Here is Part 6 of our STP series. The past five articles on STP have introduced: (1) the concept of attended and unattended automation; (2) why STP is important; (3)how to achieve high STP in document automation; (4) examples of what it looks like; and (5) how to accurately assess STP.
Technical Side of STP: Confidence Scores and Thresholds
Delving into the underlying intelligent capture technology behind achieving STP requires examining confidence scores. In client engagements and in conversations with analysts and consultants, the topic of confidence scores almost always comes up.
Far too often, there is a lack of understanding of what confidence scores actual are and how they are used. A common question is something like, “do you display confidence scores to users?” This question reveals a fundamental lack of understanding so let’s dig deeper into some common misunderstandings and the realities.
Confidence Scores are not Probabilistic
Why is displaying a confidence score not useful? Because a score by itself has no specific ability to communicate whether the associated data output is accurate or not. A confidence score of 80 does not mean that it “has an 80% probability of being correct.” So if this is the case, “what good are they?” you might ask.

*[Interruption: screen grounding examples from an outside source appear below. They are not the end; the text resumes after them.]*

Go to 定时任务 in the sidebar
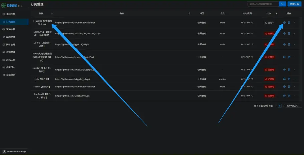Viewport: 304px width, 155px height. click(11, 14)
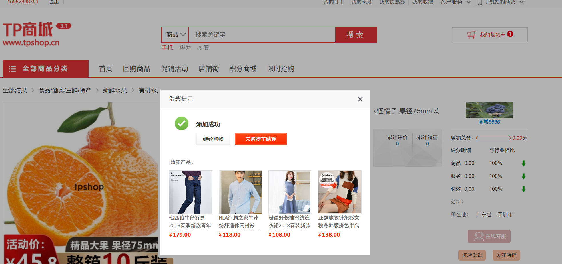Screen dimensions: 562x264
Task: Follow the store via 关注店铺
Action: click(x=506, y=255)
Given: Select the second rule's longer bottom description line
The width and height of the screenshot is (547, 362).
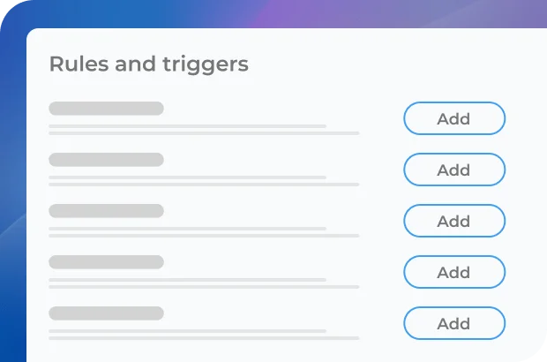Looking at the screenshot, I should pyautogui.click(x=204, y=185).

First, let’s use an analogy. Suppose there was a test for which a student got 30 questions correct and they come to you to ask what the resulting grade is. Could you give them a grade? No, you’d likely ask how many total questions there were on the exam. Confidence scores are similar in that you need more context in order to make them useful. Instead of knowing the total number of questions on the exam, you need to understand the full range of confidence scores for any particular answer value.
A Practical Example: Invoice Data Extraction
For instance, let’s suppose we have 1000 invoices that we use to configure and measure a system. For this project, we wish to use confidence scores to determine when the “Invoice Total” field is likely to be accurate vs. likely inaccurate.
Rather than evaluate a single “Invoice Total” confidence score from the thousand, we evaluate the scores for all 1000 invoices. Doing this, we can evaluate what “Invoice Total” answers are correct and which ones are incorrect, noting the confidence score ranges for the correct and incorrect answers. We can then order the answers by confidence score from largest to smallest. It might look something like this:
In this sorted view of “Invoice Total” answers, we can see that answers with scores below 55 are more likely incorrect while scores with 55 or above are likely correct. Of course the total sorted list would consist of 1000 answers, but you get the point. The only way to use confidence scores is to take a sizable set of output and perform this exercise for each data field. Using this example, a score of 55 doesn’t mean 55% probability of being accurate, it simply means that, based upon analysis, it is likely to be correct.
What About Probability?
Up until now, we have only shown how to use confidence scores to separate likely accurate data from likely inaccurate data. So how do we calculate probability? The answer is that we must analyze a large sample set (that 1000 invoices is a good number) of representative data. “Representative” means that your sample data resembles your actual data. And then, you have to perform a lot more analysis to get to an understanding of individual score accuracy.
For instance, once again using the analogy of the exam, you will calculate the accuracy rate of all answers above and below the threshold. You might find that 450 answers out of 500, which are above the threshold are accurate. This equates to an accuracy rate of 90%. And then, you might group each answer by the score and find that, our of 50 answers with a score of 85, 48 are correct, yielding an accuracy rate of 96%. You might calculate all of these numbers. Ultimately, you can get to a level of understanding to calculate the accuracy rate for each confidence score. This is how confidence scores should be evaluated and used.
The reality is that this is a lot of work that few organizations perform due to the complexity and time requirements.
The Ugly Truth
Confidence scores, by themselves don’t mean anything, yet many organizations act under that presumption. This behavior results in either increased risk or increase cost. That is, the risk of letting bad data go through (e.g., all incorrect answers with a score of 80 go through) or spending a lot of effort to review each answer (e.g., the system never produces high confidence scores).
Most of the time, organizations don’t trust the system because they are not able to adequately measure it – so they verify 100% of the system output. We have also observed systems that cannot produce reliable confidence scores at all – so there is no ability to use them; this also forces 100% manual review to ensure accuracy. This is not the definition of straight through processing.